Job A — List every H2O API extension named in the H2O initialization text below.
Job B — According to the H2O initialization text below, what must the user have for the automatic download of the h2o.jar file to succeed?

Passage provided —
By default, h2o.init() first checks if an H2O instance is connectible. If it cannot connect and start = TRUE with ip = "localhost", it will attempt to start an instance of H2O at localhost:54321. If an open ip and port of your choice are passed in, then this method will attempt to start an H2O instance at that specified ip and port.

When initializing H2O locally, this method searches for the h2o.jar file in the R library resources (system.file(“java”, “h2o.jar”, package = “h2o”)), and if the file does not exist, it will automatically attempt to download the correct version from Amazon S3. The user must have Internet access for this process to be successful.

Once connected, the h2o.init() method checks to see if the local H2O R package version matches the version of H2O running on the server. If there is a mismatch and the user indicates he/she wants to upgrade, it will remove the local H2O R package and download/install the H2O R package from the server.

Note: You may want to manually upgrade your package rather than waiting until being prompted. This requires that you fully uninstall and reinstall the H2O package and the H2O client package. You must unload packages running in the environment before upgrading. We also recommended that you restart R or R studio after upgrading.

Example

library h2o
h2o.init()

H2O is not running yet, starting it now...

Note:  In case of errors look at the following log files:
    /var/folders/yl/cq5nhky53hjcl9wrqxt39kz80000gn/T//RtmpKtZXsy/h2o_techwriter_started_from_r.out
    /var/folders/yl/cq5nhky53hjcl9wrqxt39kz80000gn/T//RtmpKtZXsy/h2o_techwriter_started_from_r.err

java version "1.8.0_25"
Java(TM) SE Runtime Environment (build 1.8.0_25-b17)
Java HotSpot(TM) 64-Bit Server VM (build 25.25-b02, mixed mode)

Starting H2O JVM and connecting: .. Connection successful!

R is connected to the H2O cluster:
  H2O cluster uptime:         2 seconds 73 milliseconds
  H2O cluster timezone:       America/Los_Angeles
  H2O data parsing timezone:  UTC
  H2O cluster version:        3.42.0.2
  H2O cluster version age:    9 days
  H2O cluster name:           H2O_started_from_R_angelabartz_dxr691
  H2O cluster total nodes:    1
  H2O cluster total memory:   2.00 GB
  H2O cluster total cores:    8
  H2O cluster allowed cores:  8
  H2O cluster healthy:        TRUE
  H2O Connection ip:          localhost
  H2O Connection port:        54321
  H2O Connection proxy:       NA
  H2O Internal Security:      FALSE
  H2O API Extensions:         Amazon S3, XGBoost, Algos, AutoML, Core V3, TargetEncoder, Core V4
  R Version:                  R version 3.5.1 (2018-07-02)

From Python

Use the h2o.init() function to initialize H2O. This function accepts the following options. Note that in most cases, simply using h2o.init() is all that a user is required to do.

  • url: Full URL of the server to connect to. (This can be used instead of ip + port + https.)

  • ip: The ip address (or host name) of the server where H2O is running.

  • port: Port number that H2O service is listening to.

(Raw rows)
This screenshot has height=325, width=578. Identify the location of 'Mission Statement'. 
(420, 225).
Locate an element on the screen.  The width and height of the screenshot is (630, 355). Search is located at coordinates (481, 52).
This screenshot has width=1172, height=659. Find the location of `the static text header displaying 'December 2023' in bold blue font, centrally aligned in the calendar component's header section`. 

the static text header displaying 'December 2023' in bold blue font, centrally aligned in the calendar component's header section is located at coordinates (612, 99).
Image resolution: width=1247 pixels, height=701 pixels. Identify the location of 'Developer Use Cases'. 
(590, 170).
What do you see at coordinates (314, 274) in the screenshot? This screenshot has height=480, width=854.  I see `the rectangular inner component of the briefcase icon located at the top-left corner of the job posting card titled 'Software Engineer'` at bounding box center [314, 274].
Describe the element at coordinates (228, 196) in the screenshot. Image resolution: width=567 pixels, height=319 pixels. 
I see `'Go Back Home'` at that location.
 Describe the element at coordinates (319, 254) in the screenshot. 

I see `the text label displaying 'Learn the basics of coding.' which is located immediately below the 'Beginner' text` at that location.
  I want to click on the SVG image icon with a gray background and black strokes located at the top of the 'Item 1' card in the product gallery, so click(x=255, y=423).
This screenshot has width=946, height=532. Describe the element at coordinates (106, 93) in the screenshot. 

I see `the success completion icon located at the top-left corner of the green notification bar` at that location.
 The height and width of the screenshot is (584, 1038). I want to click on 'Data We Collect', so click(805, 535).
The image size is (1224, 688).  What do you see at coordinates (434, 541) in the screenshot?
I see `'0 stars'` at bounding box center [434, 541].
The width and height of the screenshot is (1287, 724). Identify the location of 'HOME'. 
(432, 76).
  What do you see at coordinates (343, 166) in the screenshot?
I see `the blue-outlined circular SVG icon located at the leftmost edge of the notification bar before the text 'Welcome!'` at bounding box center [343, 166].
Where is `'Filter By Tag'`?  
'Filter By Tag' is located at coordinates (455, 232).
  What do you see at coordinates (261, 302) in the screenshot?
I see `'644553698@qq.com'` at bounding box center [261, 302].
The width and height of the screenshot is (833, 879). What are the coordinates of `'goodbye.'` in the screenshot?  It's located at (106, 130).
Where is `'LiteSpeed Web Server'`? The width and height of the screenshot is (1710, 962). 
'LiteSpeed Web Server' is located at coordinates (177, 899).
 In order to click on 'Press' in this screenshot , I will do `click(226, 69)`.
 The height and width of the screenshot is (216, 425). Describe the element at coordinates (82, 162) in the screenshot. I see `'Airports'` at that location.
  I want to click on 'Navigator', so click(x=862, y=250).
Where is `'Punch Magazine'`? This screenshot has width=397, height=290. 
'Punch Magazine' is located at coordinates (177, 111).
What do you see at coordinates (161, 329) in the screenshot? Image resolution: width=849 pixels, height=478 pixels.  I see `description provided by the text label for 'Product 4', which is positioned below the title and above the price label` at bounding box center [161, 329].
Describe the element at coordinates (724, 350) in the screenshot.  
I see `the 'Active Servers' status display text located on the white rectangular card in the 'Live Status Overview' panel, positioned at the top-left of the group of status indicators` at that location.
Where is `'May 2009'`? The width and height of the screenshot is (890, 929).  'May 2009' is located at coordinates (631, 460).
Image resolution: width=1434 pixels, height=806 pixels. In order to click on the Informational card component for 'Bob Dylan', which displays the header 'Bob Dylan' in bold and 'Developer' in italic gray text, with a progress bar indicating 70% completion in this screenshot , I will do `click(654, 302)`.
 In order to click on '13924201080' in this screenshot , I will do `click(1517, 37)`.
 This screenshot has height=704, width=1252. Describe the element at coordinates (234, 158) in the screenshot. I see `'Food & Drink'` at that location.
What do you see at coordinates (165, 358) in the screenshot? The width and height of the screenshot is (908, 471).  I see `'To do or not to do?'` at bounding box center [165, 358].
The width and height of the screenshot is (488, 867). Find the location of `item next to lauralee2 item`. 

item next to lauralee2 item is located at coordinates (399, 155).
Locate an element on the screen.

Full output A — Amazon S3, XGBoost, Algos, AutoML, Core V3, TargetEncoder, Core V4

Full output B — Internet access.